* Este texto foi uma resenha do artigo "Os vasos comunicantes: escritura e psiquismo na poética surrealista" de Gisele Nery de Andrade. .
O surrealismo pretende ir de encontro à lógica racionalista do ocidente a qual separou a razão do universo marcado pela sensibilidade humana. Não é por acaso que o surrealismo vai propor uma reconciliação entre esses dois universos, ou seja, “propor a busca por um ponto de encontro, um espaço de cruzamento entre os dois domínios nos quais o homem se divide: racional e sensível” (ANDRADE; 2011, p.01).
Para o surrealismo, é só através da reconciliação entre esses dois universos que o humano poderia se reencontrar com o seu mundo interior, assim como, se enxergar como capaz de conduzir a sua vida exterior, afinal, ao romper com as barreiras, elas “deixariam de ser instâncias diferentes para se complementarem em um estado psíquico único, harmônico, que deixasse vir à tona a beleza, a magia, o fantasioso”. (ANDRADE; 2011, p.02)
Só através desse contato entre esses dois universos que o homem pode se constituir enquanto totalidade de si mesmo. Entretanto, mesmo acreditando na possibilidade dessa unificação dos dois universos, o surrealismo não acredita na idéia de uma garantia acabada do indivíduo em relação a si, afinal, essa “constituição é o que se deseja (re) encontrar o que está sempre a se realizar, mas nunca é alcançada”. (ANDRADE; 2011, p.02)
Não é do interesse do surrealismo encontrar um lugar definitivo para os humanos, até por que, por dialogar com a psicanálise acerca da compreensão dos sonhos, ele vai trafegar pelas linhas do desejo, ou seja, “assim como a teoria psicanalítica nos diz que o que move o psiquismo é a busca pela coisa perdida das Ding, que jamais é reencontrada, o objetivo do surrealismo é a busca do igualmente inalcançável”. (ANDRADE; 2011, p.06)
Como dito, para o surrealismo, a integração dessas duas dimensões influenciaria o homem em sua relação com o mundo exterior. Para os surrealistas, o homem encontraria a sua “realidade superior” por meio da unificação das instâncias psíquicas, pois só “a vivência do desejo que antes fora aprisionado nos porões do inconsciente pela racionalidade censora tornaria o homem finalmente livre e conhecedor de si” (ANDRADE; 2011, p.05)
É justamente por ir de encontro a essa racionalidade instrumental ocidental marcada pela lógica da razão negadora das subjetividades e dos sonhos que “o positivismo e o empirismo são rechaçados veementemente”. (ANDRADE; 2011, p.02). Essa negação se deve ao fato do surrealismo propor uma outra lógica a qual, antes de ser unicamente ligada à experiência, “vai ter de ceder lugar ao inconsciente e à imaginação”. (ANDRADE; 2011, p.02)

■ **Instrução**: Edite o trecho da resenha sobre o surrealismo que começa com "Como dito, para" e termina com "(ANDRADE; 2011, p.05)", trocando "realidade superior" por "realidade mais alta". A listagem a seguir não tem relação com a resenha.

■ **Material fornecido**:
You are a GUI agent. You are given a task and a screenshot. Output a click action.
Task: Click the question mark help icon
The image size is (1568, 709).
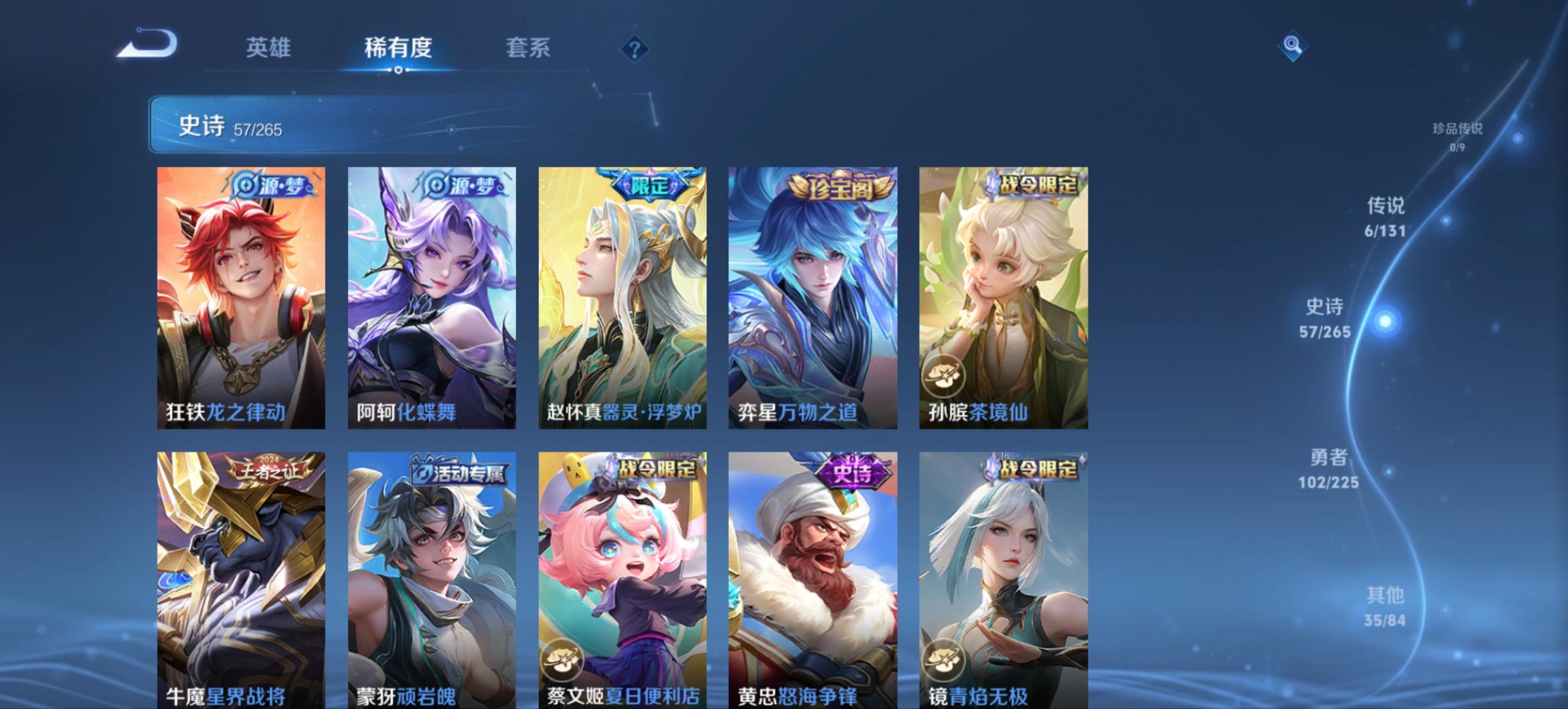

■ **Resultado**:
Como dito, para o surrealismo, a integração dessas duas dimensões influenciaria o homem em sua relação com o mundo exterior. Para os surrealistas, o homem encontraria a sua “realidade mais alta” por meio da unificação das instâncias psíquicas, pois só “a vivência do desejo que antes fora aprisionado nos porões do inconsciente pela racionalidade censora tornaria o homem finalmente livre e conhecedor de si” (ANDRADE; 2011, p.05)